• Aim of the task
Transcribe each line below without altering anything.

• Data supplied
────

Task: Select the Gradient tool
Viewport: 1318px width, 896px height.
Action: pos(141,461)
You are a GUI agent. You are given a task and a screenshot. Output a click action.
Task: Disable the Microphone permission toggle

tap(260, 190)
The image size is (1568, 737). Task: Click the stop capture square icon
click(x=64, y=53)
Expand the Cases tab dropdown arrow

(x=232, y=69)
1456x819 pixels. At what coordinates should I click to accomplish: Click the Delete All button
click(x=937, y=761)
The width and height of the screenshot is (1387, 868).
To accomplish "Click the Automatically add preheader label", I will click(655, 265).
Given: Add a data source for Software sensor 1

────

• Problem solution
Task: Select the Gradient tool
Viewport: 1318px width, 896px height.
Action: pos(141,461)
You are a GUI agent. You are given a task and a screenshot. Output a click action.
Task: Disable the Microphone permission toggle

tap(260, 190)
The image size is (1568, 737). Task: Click the stop capture square icon
click(x=64, y=53)
Expand the Cases tab dropdown arrow

(x=232, y=69)
1456x819 pixels. At what coordinates should I click to accomplish: Click the Delete All button
click(x=937, y=761)
The width and height of the screenshot is (1387, 868).
To accomplish "Click the Automatically add preheader label", I will click(655, 265).
Given: Add a data source for Software sensor 1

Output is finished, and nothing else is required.